SUPPLIED ENTRIES:
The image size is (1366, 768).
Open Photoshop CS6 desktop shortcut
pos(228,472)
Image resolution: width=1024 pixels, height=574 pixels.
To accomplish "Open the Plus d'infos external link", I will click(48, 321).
* * *
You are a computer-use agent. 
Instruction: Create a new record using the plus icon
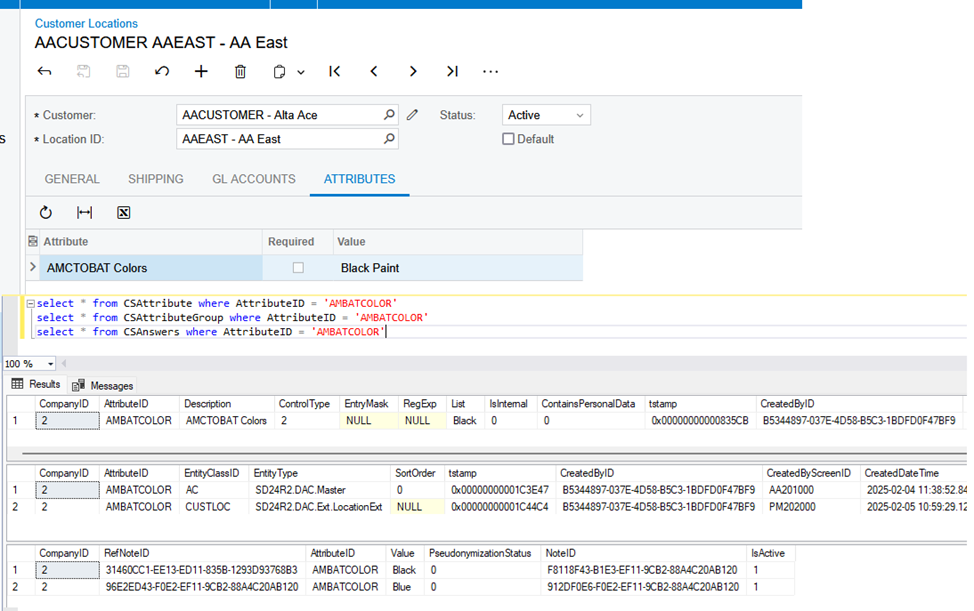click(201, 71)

GIVEN PROBLEM: Rewrite everything from the line containing "The image size is (1366, 768)." down to the line containing "will click(48, 321).", substituting "icon" for "shortcut" and leaving every other part unchanged.

COMPLETED EXERCISE:
The image size is (1366, 768).
Open Photoshop CS6 desktop icon
pos(228,472)
Image resolution: width=1024 pixels, height=574 pixels.
To accomplish "Open the Plus d'infos external link", I will click(48, 321).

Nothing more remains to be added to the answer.